3D Cell Culture: Cells are grown in a three-dimensional environment, which can include scaffolds, hydrogels, or other matrices that mimic the extracellular matrix. This setup more closely resembles the natural conditions of tissues and organs.
2. Cell Behavior:
2D Cell Culture: Cells in 2D cultures often exhibit altered morphology, polarity, and function compared to their in vivo counterparts. They tend to spread out and form a monolayer.
3D Cell Culture: Cells in 3D cultures can interact with their surroundings in all directions, leading to more natural cell morphology, differentiation, and function. They can form complex structures such as spheroids, organoids, or tissue-like assemblies.
3. Cell-Cell and Cell-Matrix Interactions:
2D Cell Culture: Limited cell-cell and cell-matrix interactions due to the flat surface, which can affect cellular processes such as signaling, proliferation, and differentiation.
3D Cell Culture: Enhanced cell-cell and cell-matrix interactions, providing a more physiologically relevant environment that supports more accurate cellular responses and behaviors.
4. Nutrient and Oxygen Gradients:
2D Cell Culture: Uniform distribution of nutrients and oxygen, which does not mimic the gradients found in tissues.

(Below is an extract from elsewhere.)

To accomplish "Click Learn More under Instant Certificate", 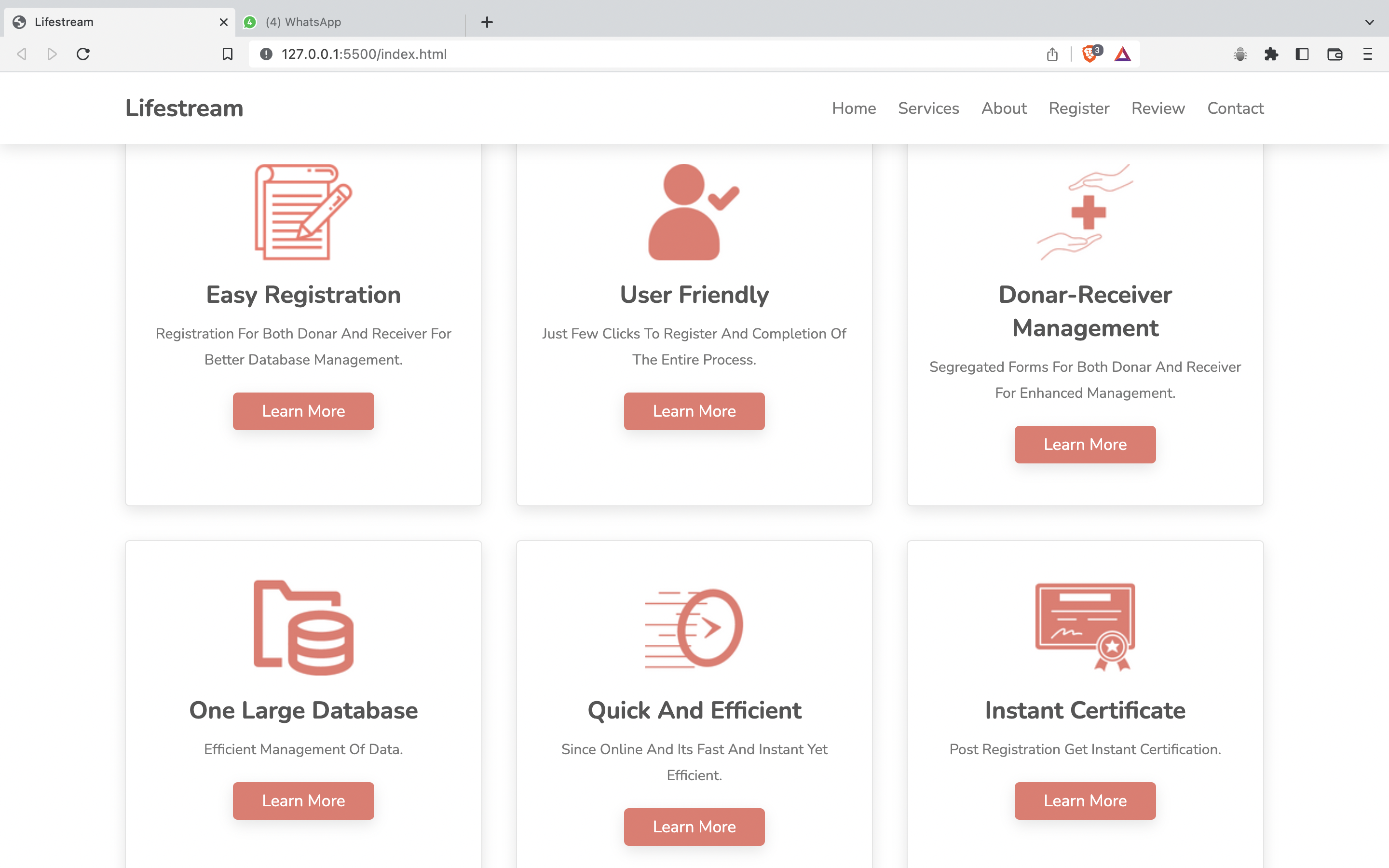I will click(x=1084, y=800).
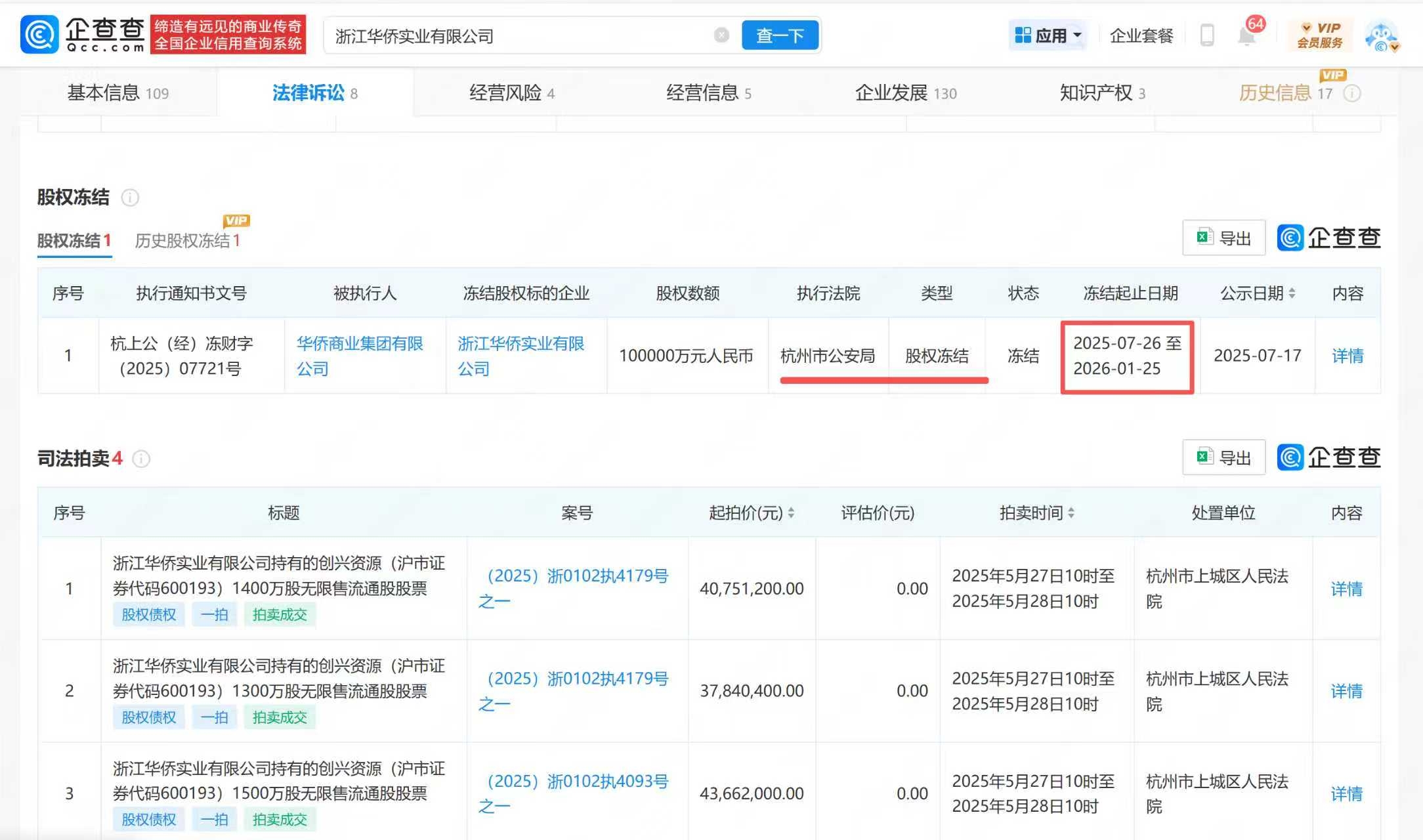Open the user avatar profile icon
Viewport: 1423px width, 840px height.
pos(1381,36)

3D Cell Culture: Presence of nutrient and oxygen gradients similar to those in vivo, which can influence cell metabolism and function.
5. Applications:
2D Cell Culture: Commonly used for basic cell biology studies, drug screening, and toxicity testing. Easier to handle and more cost-effective.
3D Cell Culture: Increasingly used for more advanced applications such as cancer research, tissue engineering, and regenerative medicine. Provides more accurate models for studying complex biological processes and disease mechanisms.
6. Complexity and Cost:
2D Cell Culture: Simpler to set up and maintain, generally less expensive.
3D Cell Culture: More complex to establish and maintain, often more expensive due to the need for specialized materials and equipment.
In summary, while 2D cell cultures are simpler and more cost-effective, 3D cell cultures offer a more realistic and physiologically relevant environment for studying cellular behavior and function.